▶ [Records provided]
+ + + + + + +
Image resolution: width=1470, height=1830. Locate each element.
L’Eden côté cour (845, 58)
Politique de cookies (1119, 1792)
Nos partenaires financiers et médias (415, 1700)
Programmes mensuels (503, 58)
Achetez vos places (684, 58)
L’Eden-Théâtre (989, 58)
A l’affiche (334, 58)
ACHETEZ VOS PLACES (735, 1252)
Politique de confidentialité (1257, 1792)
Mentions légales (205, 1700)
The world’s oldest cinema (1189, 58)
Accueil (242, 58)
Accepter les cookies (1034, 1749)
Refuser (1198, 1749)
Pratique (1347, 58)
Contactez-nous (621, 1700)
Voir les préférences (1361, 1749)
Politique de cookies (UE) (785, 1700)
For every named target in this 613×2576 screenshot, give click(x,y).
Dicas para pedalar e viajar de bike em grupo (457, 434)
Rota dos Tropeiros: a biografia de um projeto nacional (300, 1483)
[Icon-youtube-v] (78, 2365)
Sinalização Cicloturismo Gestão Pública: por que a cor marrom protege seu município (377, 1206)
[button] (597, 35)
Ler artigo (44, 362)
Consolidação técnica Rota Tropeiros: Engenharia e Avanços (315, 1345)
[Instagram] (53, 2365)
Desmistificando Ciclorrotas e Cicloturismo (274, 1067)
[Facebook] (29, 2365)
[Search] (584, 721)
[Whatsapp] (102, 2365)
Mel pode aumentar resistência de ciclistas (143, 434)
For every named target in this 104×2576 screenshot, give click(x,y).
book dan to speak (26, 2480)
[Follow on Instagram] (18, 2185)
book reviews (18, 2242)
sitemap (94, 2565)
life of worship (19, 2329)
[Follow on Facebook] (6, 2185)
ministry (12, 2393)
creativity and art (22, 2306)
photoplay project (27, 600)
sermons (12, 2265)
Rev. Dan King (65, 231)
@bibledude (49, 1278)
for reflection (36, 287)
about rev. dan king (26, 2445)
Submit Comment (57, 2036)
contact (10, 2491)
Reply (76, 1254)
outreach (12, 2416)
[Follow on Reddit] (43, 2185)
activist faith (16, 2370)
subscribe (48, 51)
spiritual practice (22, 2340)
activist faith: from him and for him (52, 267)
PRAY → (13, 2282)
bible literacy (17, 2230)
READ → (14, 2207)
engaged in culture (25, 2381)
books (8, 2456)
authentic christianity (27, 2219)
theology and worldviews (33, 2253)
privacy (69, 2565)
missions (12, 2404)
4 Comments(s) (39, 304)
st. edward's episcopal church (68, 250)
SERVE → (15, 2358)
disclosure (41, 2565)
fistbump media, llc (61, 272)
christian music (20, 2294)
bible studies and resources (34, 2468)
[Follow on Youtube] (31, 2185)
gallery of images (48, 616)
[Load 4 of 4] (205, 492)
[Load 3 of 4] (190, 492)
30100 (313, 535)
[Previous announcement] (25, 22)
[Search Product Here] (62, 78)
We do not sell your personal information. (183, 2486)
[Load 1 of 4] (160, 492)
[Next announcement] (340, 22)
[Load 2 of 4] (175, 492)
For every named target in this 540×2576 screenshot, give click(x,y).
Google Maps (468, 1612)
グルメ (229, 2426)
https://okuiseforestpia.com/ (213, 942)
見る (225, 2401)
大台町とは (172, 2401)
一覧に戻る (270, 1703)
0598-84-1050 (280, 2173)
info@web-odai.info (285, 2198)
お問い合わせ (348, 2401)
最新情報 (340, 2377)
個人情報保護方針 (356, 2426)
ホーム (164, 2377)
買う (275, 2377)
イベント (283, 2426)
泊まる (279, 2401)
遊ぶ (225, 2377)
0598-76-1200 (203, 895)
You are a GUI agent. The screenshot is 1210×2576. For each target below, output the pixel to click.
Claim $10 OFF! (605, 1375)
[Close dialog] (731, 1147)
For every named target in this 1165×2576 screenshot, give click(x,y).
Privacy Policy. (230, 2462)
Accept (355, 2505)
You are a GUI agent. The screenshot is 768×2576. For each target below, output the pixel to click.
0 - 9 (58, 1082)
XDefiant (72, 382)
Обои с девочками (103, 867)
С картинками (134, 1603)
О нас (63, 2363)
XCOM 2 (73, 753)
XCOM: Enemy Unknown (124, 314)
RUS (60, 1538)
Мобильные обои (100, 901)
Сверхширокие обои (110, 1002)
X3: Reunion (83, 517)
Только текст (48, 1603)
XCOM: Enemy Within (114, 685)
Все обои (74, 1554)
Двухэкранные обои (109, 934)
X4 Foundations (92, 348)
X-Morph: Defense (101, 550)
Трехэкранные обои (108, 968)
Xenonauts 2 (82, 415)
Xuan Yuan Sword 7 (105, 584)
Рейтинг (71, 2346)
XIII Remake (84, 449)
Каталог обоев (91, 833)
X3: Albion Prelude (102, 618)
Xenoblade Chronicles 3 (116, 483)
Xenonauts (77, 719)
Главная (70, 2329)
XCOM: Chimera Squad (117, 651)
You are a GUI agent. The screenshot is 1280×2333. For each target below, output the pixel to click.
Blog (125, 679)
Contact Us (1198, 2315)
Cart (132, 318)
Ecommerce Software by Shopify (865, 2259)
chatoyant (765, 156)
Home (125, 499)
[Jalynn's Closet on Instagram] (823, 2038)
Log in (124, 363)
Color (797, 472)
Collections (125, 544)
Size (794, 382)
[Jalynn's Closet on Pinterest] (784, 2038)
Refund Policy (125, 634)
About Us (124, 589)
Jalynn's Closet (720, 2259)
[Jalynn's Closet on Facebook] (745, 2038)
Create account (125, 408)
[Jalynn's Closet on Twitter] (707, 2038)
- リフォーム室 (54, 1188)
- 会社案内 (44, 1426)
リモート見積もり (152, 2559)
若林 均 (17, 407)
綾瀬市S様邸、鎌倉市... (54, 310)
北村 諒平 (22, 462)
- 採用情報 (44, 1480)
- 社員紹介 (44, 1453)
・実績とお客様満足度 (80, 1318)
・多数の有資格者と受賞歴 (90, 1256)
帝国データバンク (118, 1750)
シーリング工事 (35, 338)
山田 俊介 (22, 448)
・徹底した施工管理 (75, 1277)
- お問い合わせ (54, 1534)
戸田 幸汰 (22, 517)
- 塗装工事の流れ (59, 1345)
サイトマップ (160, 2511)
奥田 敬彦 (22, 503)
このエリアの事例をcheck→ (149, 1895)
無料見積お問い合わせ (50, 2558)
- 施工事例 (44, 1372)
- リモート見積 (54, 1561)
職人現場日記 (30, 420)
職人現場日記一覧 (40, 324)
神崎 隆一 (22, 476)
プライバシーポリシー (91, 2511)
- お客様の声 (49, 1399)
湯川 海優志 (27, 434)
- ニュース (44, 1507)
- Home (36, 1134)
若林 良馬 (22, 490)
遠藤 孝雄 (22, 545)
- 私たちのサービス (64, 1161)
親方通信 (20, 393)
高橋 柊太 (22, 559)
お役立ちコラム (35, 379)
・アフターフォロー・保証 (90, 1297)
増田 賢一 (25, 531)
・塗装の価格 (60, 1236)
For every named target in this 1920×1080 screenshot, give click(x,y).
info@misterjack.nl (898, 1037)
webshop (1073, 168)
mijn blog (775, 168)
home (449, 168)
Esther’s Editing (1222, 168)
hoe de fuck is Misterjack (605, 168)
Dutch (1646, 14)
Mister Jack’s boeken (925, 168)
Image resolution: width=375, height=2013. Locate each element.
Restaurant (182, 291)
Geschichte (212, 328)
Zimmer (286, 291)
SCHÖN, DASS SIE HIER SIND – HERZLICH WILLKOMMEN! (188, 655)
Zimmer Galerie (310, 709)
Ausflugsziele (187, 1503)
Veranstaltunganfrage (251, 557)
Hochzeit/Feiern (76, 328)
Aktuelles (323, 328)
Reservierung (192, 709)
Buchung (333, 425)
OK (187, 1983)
+ + + + + + +
▶ [Work instruction] Go through the records above and copy every line holding the word "resolution".

▶ [Worked solution]
Image resolution: width=1470, height=1830. Locate each element.
Image resolution: width=375, height=2013. Locate each element.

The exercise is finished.